This is an unusual and ephemeral 1794 first edition map of the United States by Robert Wilkinson. Wilkinson's map covers the United States from the Mississippi River to the Atlantic seaboard and from the Great Lakes and Canada to Florida, which at the time was a Spanish possession. Beautiful original color work defines political regions.

Of particular interest is Wilkinson's treatment of the western parts of the United States, including a vast Western Territory extending from western Georgia, around Tennessee, northwards as far as the Great Lakes, and eastward as far as Pennsylvania and Virginia. At the time this only tentatively explored region was dominated by various powerful and populous American Indian nations including the Choctaws, Muskogee, Chickasaw, Illinois, Miami, Cherokee, and others. Soon these lands would be organized by the Federal government into territories and eventually new states, a process which would eventually lead to the early 19th century displacement of the various indigenous peoples known as the Trail of Tears.
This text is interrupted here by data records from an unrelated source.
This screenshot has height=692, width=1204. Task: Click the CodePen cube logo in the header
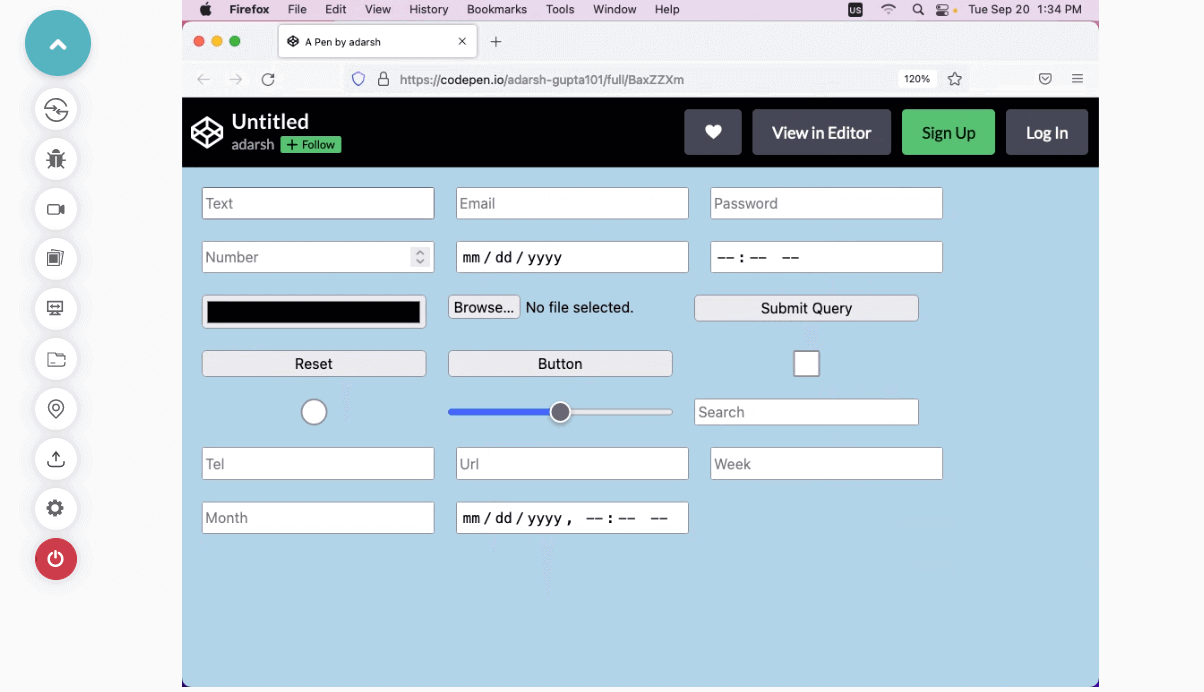[x=207, y=131]
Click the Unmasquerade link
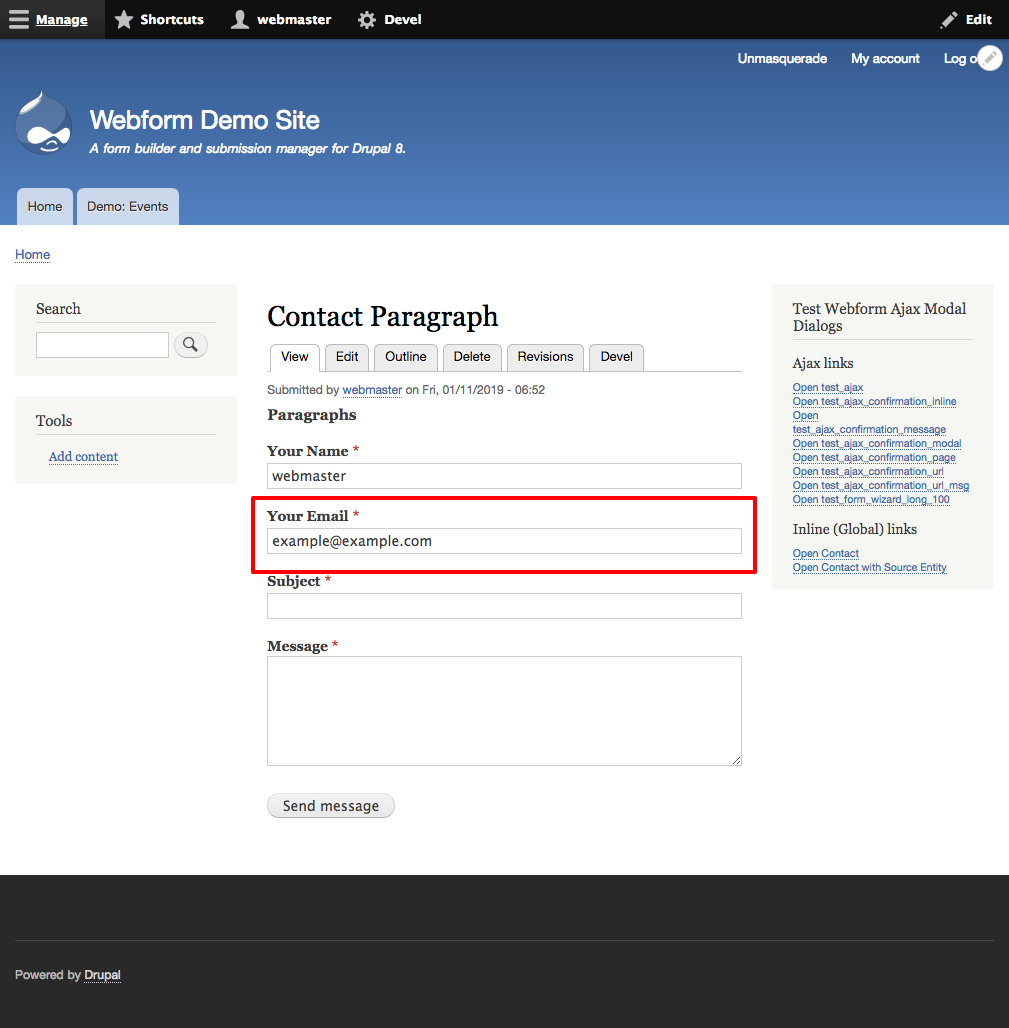This screenshot has width=1009, height=1028. tap(782, 58)
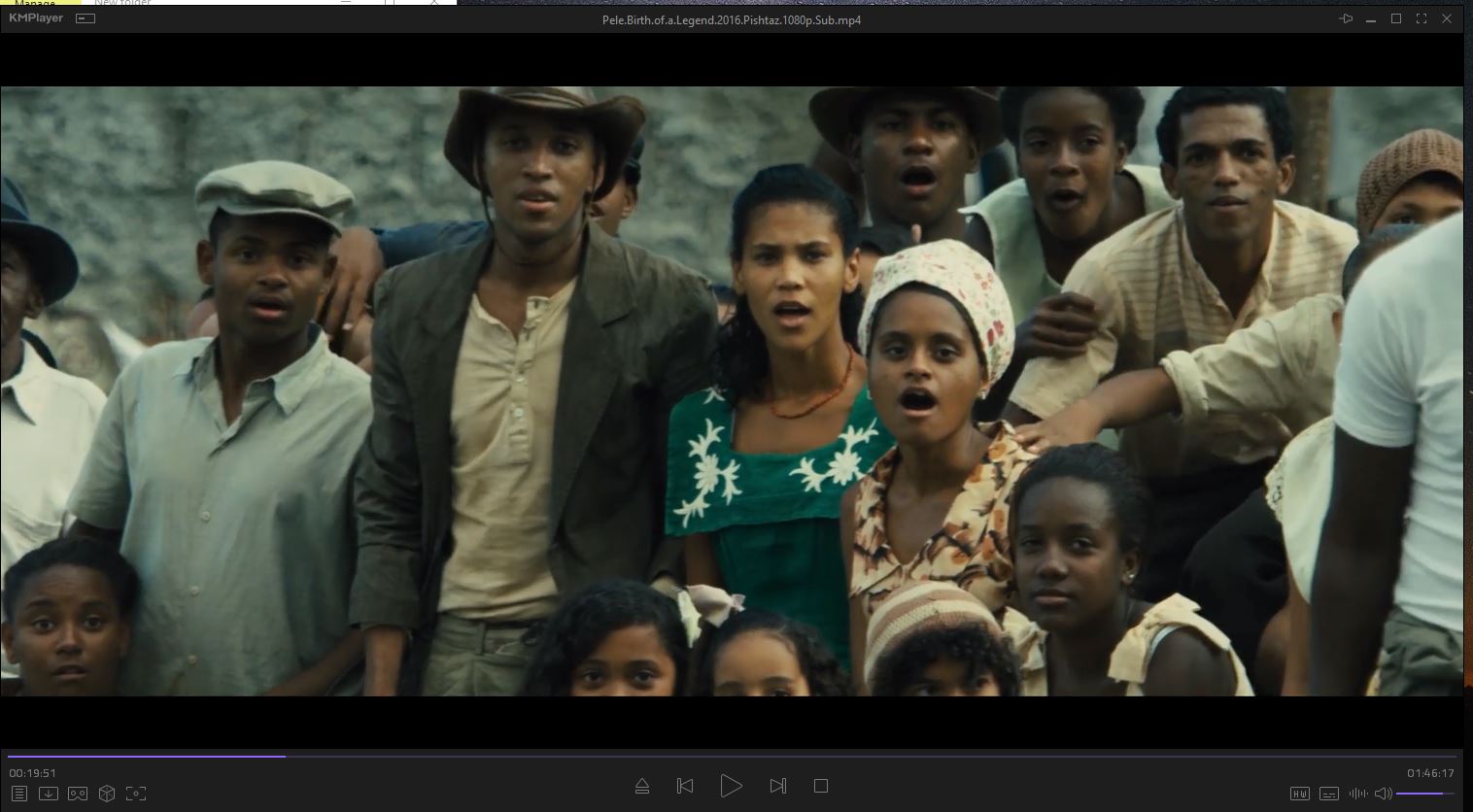Click the eject/open file icon
The image size is (1473, 812).
(x=641, y=786)
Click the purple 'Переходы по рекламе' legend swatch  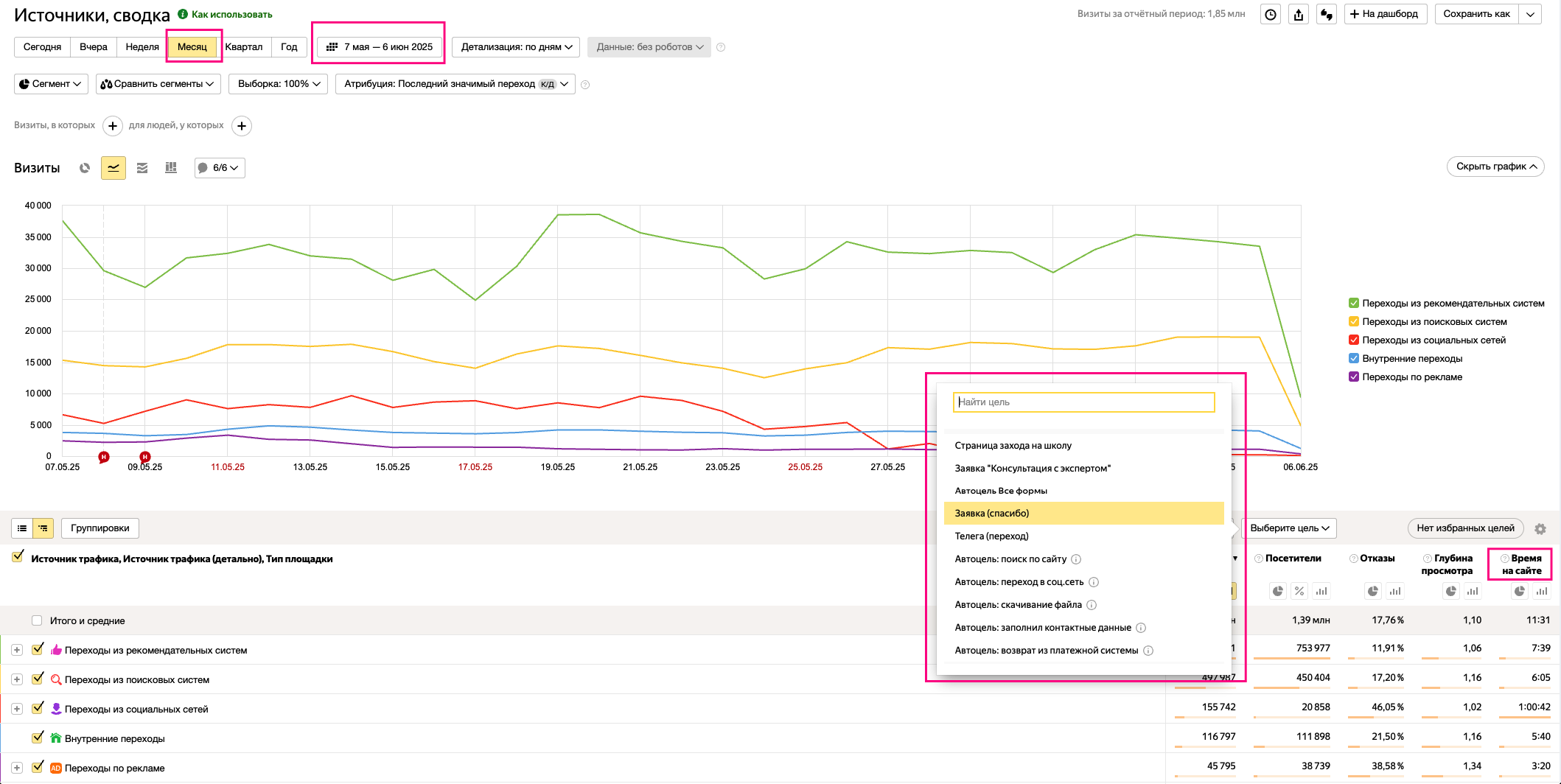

Maine, far to the north, is identified as 'Belonging to the Massachusetts Bay.' Following the Revolutionary War Maine was treated as an enclave of Massachusetts. During the War of 1812 Massachusetts failed to protect Maine from British attempts to establish a colony there called New Ireland. Though the British were ultimately driven out, the failure of the Massachusetts militia led to general bitterness towards Massachusetts and calls for Maine's statehood – which were answered in 1820.

This colorful map was published in 1794 by R. Wilkinson of no. 58 Cornhill, London for issued in the first edition of Wilkinson's General Atlas.